▸ **EXTRACT TO READ**
>>
The Florida Wildlife Federation today released a report to inform Florida lawmakers and the public about the value coastal habitats provide in protecting Florida communities and wildlife from storms and sea level rise. Nature’s First Line of Defense: Key Reasons to Protect and Restore Coastal Habitats demonstrates the importance of implementing wise public policy and effective strategies that will help protect our vulnerable state from inevitable major storms and rising seas.

“The Federation is proud to present Nature’s First Line of Defense to policymakers and the public at large. This report recognizes the multiple values of our coastal habitats including valuable fish and wildlife habitats and natural storm buffers for our communities and businesses. The report offers key policy recommendations that reduce the public exposure to storms and rising seas,” said Federation President Manley K. Fuller.

Florida’s coastal habitats provide natural buffers for some of the most economically valuable and extensive shorelines in the nation. These coastal habitats provide varying levels of storm protection through storm and flood reduction for the greatest number of people and property.
<<
▸ **SUPPLIED RECORDS**
>>
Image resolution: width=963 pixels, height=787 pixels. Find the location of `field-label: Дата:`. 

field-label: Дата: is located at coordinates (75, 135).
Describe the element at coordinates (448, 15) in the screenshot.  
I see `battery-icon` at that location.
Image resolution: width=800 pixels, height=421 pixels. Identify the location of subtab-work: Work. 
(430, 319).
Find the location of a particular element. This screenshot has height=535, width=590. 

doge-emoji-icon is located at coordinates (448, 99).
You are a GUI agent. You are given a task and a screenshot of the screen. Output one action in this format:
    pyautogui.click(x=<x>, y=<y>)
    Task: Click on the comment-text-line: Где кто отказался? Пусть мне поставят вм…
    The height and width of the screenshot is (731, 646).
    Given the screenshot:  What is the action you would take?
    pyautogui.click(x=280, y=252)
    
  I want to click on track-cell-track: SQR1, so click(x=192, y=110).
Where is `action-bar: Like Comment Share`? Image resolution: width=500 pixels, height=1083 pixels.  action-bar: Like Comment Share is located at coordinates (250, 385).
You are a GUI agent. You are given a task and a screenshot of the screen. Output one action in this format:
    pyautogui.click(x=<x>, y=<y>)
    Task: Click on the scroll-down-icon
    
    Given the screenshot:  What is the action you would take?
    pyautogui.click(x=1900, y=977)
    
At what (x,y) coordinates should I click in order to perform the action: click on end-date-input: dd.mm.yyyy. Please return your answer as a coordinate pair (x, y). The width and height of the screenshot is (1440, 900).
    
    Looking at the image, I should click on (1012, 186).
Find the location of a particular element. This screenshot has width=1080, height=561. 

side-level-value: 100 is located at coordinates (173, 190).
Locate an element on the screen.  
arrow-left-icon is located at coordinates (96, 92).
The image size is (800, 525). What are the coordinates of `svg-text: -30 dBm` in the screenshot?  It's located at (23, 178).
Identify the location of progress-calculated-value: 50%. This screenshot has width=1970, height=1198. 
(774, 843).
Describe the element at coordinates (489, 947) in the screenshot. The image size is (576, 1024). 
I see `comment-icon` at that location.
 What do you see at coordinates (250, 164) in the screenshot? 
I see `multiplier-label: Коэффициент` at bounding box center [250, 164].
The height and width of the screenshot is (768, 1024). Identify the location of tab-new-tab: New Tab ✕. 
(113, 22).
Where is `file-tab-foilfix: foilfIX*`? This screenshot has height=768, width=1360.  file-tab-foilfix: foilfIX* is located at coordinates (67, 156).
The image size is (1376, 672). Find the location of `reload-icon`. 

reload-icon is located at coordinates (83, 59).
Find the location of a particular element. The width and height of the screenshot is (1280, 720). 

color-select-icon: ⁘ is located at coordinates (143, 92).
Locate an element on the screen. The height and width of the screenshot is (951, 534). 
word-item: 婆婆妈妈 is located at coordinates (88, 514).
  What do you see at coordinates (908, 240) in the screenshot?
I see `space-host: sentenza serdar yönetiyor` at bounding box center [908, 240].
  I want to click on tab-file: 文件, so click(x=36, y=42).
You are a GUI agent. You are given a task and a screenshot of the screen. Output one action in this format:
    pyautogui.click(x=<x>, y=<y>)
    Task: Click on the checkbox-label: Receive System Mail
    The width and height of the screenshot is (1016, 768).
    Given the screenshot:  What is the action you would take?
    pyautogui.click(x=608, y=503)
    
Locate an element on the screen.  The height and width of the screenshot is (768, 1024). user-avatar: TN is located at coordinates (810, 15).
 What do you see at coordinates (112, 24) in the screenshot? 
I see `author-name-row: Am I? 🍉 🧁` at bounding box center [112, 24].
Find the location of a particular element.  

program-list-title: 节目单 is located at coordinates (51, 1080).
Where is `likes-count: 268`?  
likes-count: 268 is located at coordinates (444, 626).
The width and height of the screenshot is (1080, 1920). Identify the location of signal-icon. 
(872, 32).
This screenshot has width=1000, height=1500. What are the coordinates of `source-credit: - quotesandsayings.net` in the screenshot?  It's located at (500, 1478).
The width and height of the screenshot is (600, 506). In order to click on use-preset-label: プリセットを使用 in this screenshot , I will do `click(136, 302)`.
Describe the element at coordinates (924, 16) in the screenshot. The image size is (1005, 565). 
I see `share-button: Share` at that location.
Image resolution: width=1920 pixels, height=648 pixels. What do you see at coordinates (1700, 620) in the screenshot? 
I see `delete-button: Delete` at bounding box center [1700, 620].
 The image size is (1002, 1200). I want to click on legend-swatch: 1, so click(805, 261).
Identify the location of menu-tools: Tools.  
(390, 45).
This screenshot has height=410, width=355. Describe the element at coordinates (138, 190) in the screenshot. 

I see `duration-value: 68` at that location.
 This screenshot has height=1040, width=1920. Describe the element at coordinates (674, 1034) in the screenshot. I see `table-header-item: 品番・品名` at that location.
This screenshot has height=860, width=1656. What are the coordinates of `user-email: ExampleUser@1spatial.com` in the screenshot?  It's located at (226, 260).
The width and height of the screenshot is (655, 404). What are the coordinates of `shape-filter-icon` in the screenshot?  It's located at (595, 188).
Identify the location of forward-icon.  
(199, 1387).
<<
▸ **AIM OF THE EXERCISE**
Reproduce the passage from the coastal habitats text word for word, starting with "The Florida Wildlife" and going on through "and rising seas.".

▸ **SOLUTION TO THE EXERCISE**
The Florida Wildlife Federation today released a report to inform Florida lawmakers and the public about the value coastal habitats provide in protecting Florida communities and wildlife from storms and sea level rise. Nature’s First Line of Defense: Key Reasons to Protect and Restore Coastal Habitats demonstrates the importance of implementing wise public policy and effective strategies that will help protect our vulnerable state from inevitable major storms and rising seas.